Mazedonien steht am Rande des Bürgerkriegs. Hält sich die Politik an die Lehre, die sie aus den humanitären Katastrophen in Bosnien und Kosovo ziehen wollte - es nie wieder so weit kommen zu lassen?

Mazedonien steht am Rande des Bürgerkriegs. Hält sich die Politik an die Lehre, die sie aus den humanitären Katastrophen in Bosnien und Kosovo ziehen wollte - es nie wieder so weit kommen zu lassen? Nein, speziell die deutsche Politik scheint alle Zeit dieser Welt zu haben.

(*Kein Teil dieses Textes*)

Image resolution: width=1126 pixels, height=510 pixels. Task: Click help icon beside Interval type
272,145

Das moralische Tremolo, das die - viel zu späten - Interventionen in Bosnien und Kosovo begleitete, fehlt völlig. Ein Lernerfolg? Eher drängt die Debatte den zynischen Eindruck auf, dies habe vor allem damit zu tun, dass die dramatischen Fernsehbilder (noch) fehlen: Es gibt weder die blutigen Szenen wie aus Sarajevo nach den serbischen Granatangriffen auf Menschen, die nach Wasser anstanden. Noch die weinenden Gesichter vor dem Hintergrund brennender Dörfer, Flüchtlingstrecks und den Berichten über Massenvergewaltigungen. Stattdessen beruhigt man sich mit kleinen Lügen.

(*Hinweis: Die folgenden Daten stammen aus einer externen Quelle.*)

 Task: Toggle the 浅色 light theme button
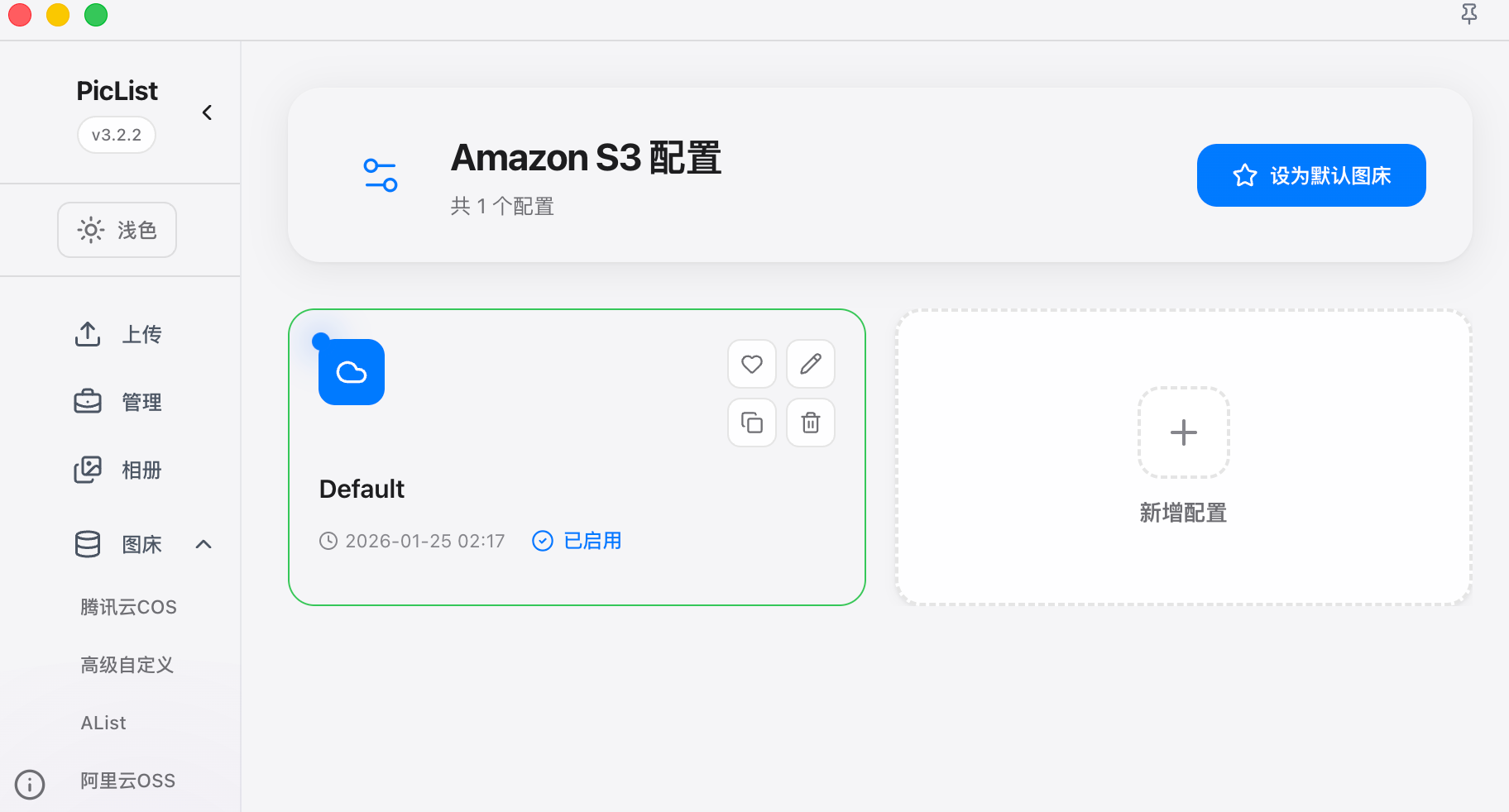[117, 230]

Selbstbetrug Nr. 1, offizielle Haltung der Bundesregierung: Die Nato könne erst eingreifen, wenn es einen dauerhaften Waffenstillstand gibt und die albanischen Separatisten die Waffen freiwillig abgeben. - Wozu dann noch Militär? Wenn sich die Gegner sowieso friedlich und verlässlich einigen, reichen ein paar pensionierte Diplomaten, um die Waffen in Empfang zu nehmen.

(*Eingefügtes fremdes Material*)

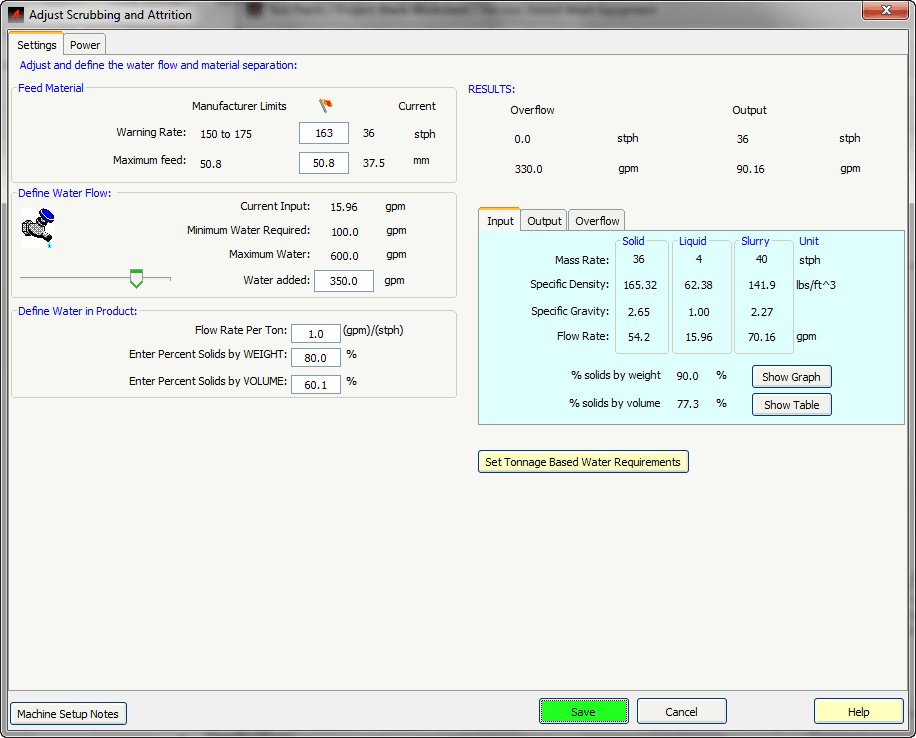
Task: Edit the Percent Solids by VOLUME field
Action: pos(316,383)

Selbstbetrug Nr. 2, z.B. Guido Westerwelle: Ein UN-Mandat sei unverzichtbar. - Das braucht man nur, um gegen den Willen der legitimen Regierung zu intervenieren. Hier aber fordern beide Seiten den Nato-Einsatz.

Selbstbetrug Nr. 3 (Teile der Grünen und der SPD-Linken): Militärisch könne man den Konflikt nicht lösen. - Allein politisch jedenfalls auch nicht, sonst stände Mazedonien trotz wochenlanger intensiver Vermittlung durch den EU-Repräsentanten Javier Solana nicht am Rande des Krieges. Der politische (und ökonomische) Druck zugunsten der albanischen Minderheit muss Hand in Hand gehen mit militärischer Präsenz.

Selbstbetrug Nr. 4 (klassische Forderung der Militärs): Vor einer Intervention müsse Klarheit herrschen über das Ziel, die Mittel und wie man wieder herauskommt. Das sei hier nicht der Fall. - Falsch. Mazedonien muss zu einem Protektorat gemacht werden wie Bosnien und Kosovo. Die 3000 Mann fürs Waffeneinsammeln reichen dafür nicht, aber wohl 10 000 bis 15 000 - solange man nur Frieden bewachen und nicht schaffen muss.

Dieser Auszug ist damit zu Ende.